* [Dataset entries]
╔══

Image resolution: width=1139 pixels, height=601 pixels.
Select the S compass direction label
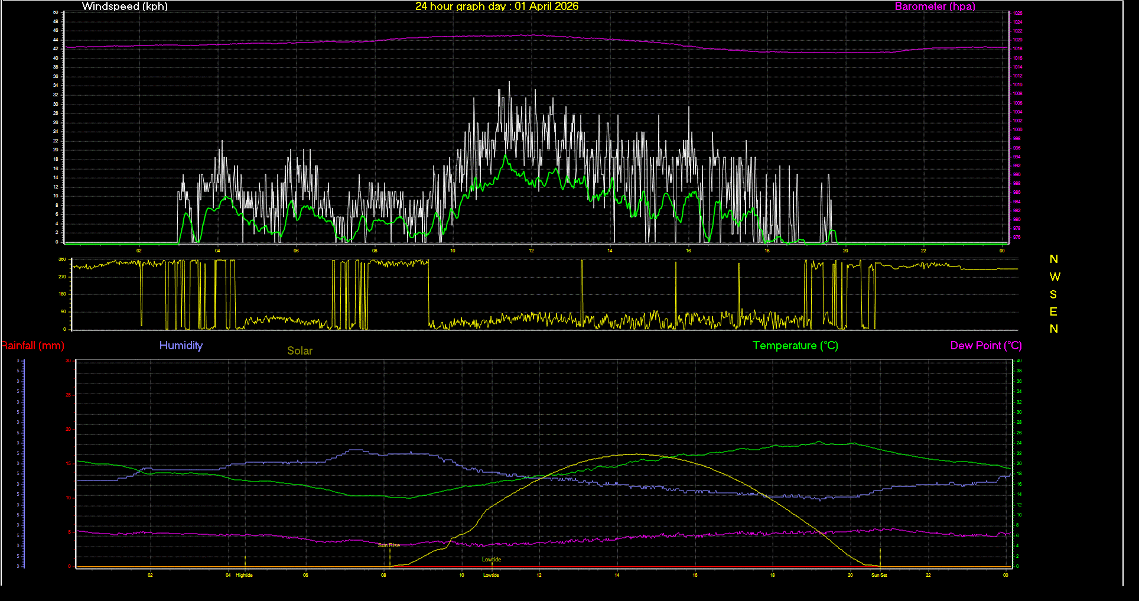1053,294
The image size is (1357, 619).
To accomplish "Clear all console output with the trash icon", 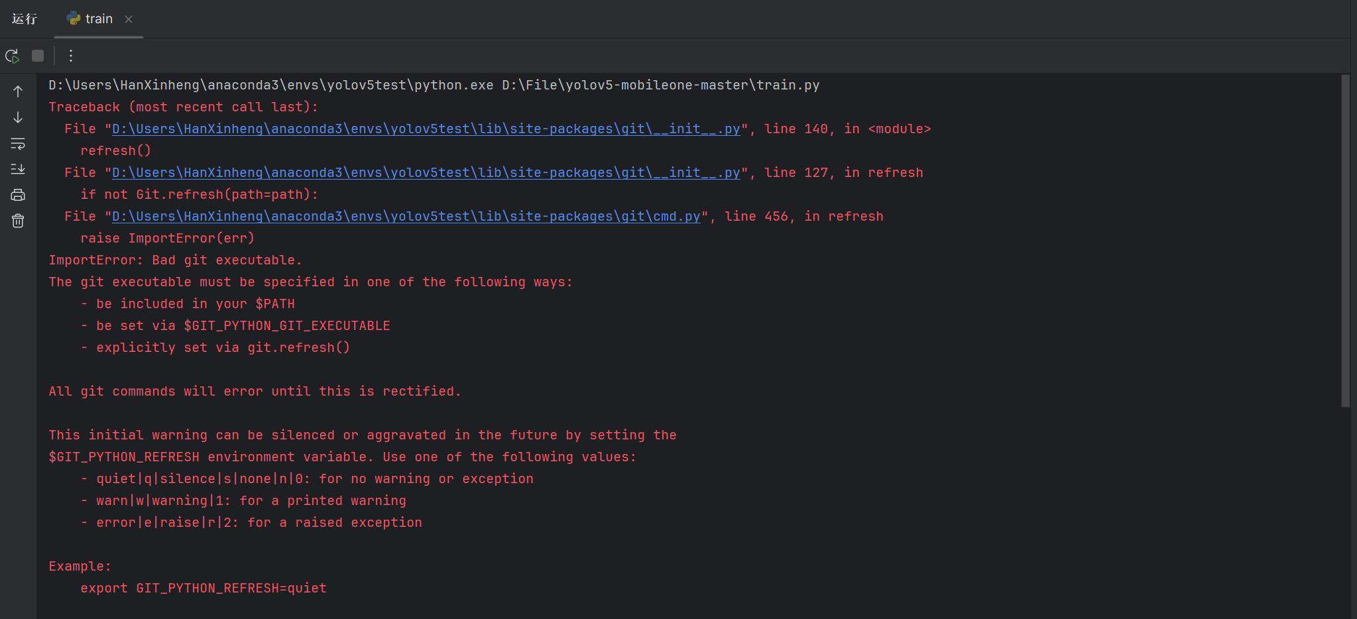I will tap(17, 221).
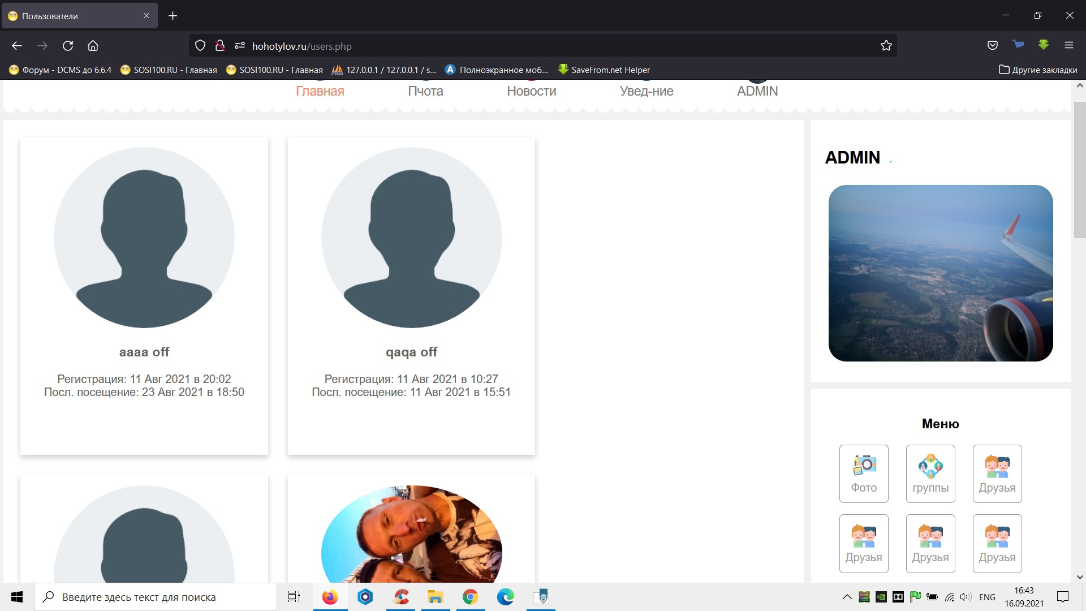The image size is (1086, 611).
Task: Open a new browser tab
Action: tap(173, 16)
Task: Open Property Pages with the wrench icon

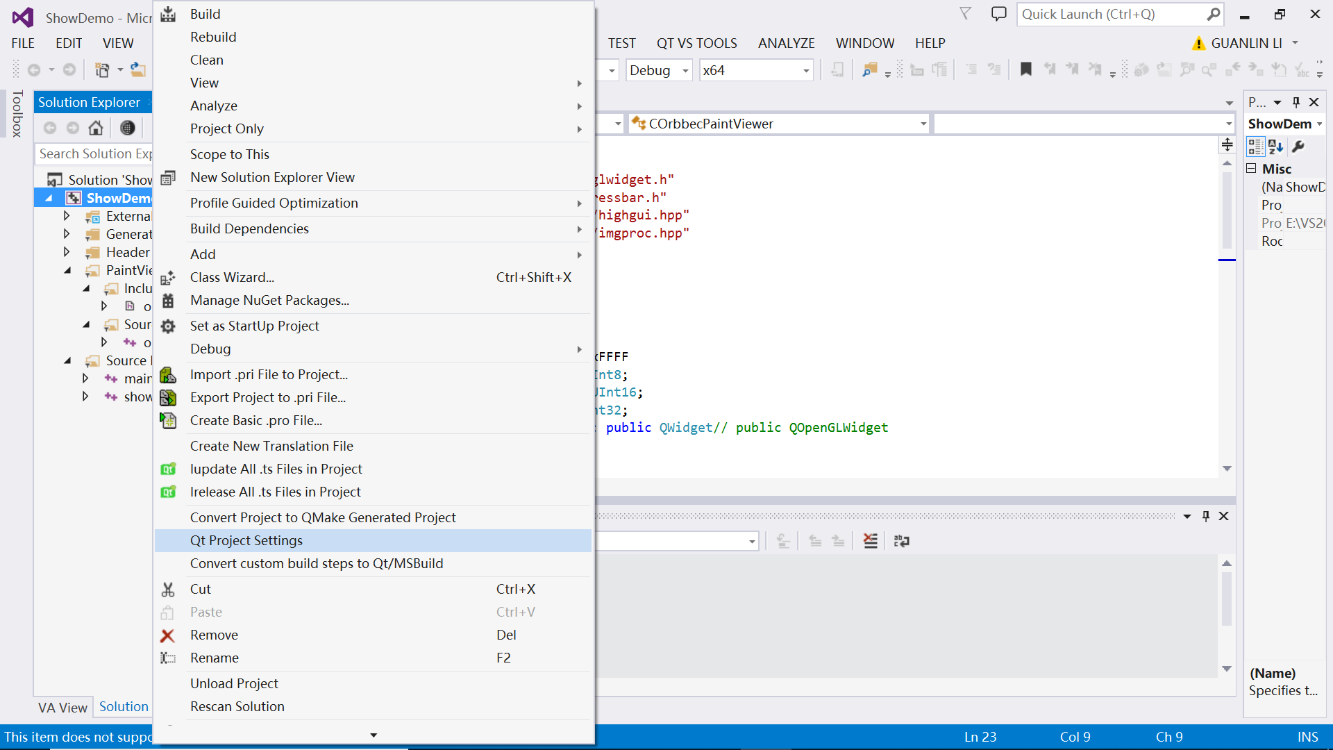Action: tap(1299, 147)
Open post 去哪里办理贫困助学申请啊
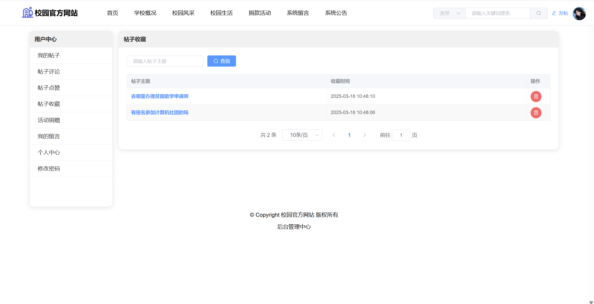594x304 pixels. coord(160,96)
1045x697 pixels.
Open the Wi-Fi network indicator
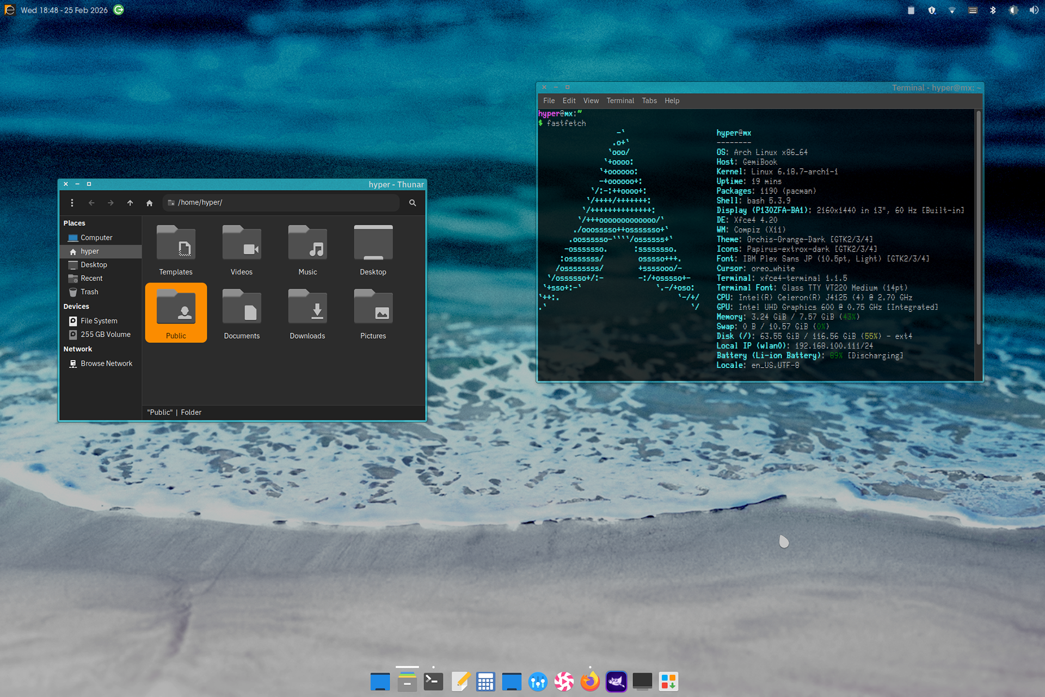click(x=952, y=10)
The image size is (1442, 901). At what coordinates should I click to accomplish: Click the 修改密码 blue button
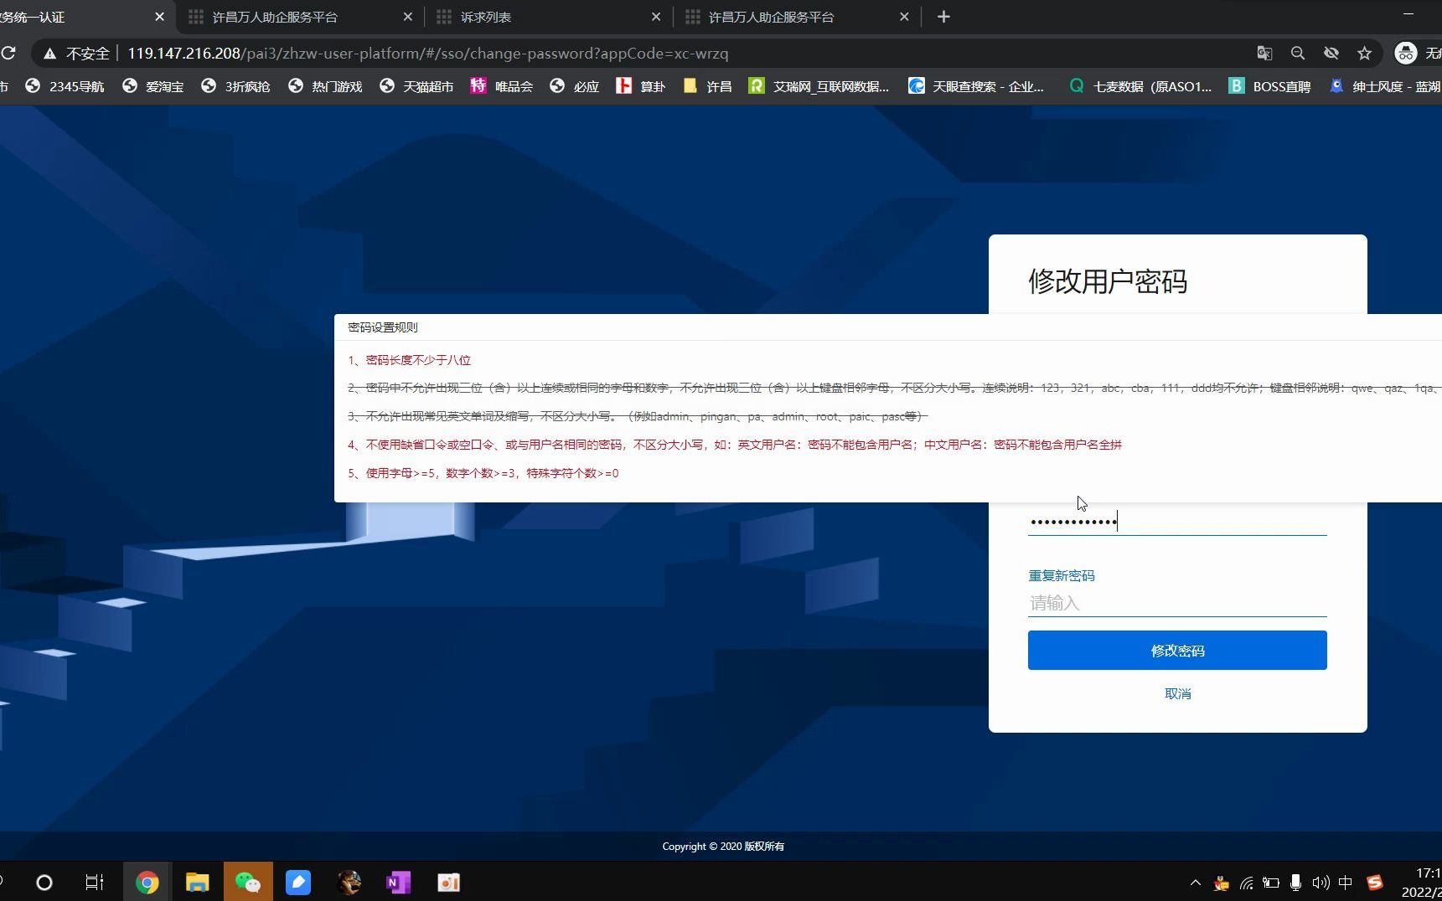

╚══

* [Directions] In the records above, find the line that contains "1045x697 pixels.", then write it out along with every line after it, exactly, through the last one. Leave the pictures out.

* [Answer for this exercise]
1045x697 pixels.
Open the Wi-Fi network indicator
click(x=952, y=10)
The image size is (1442, 901). At what coordinates should I click to accomplish: Click the 修改密码 blue button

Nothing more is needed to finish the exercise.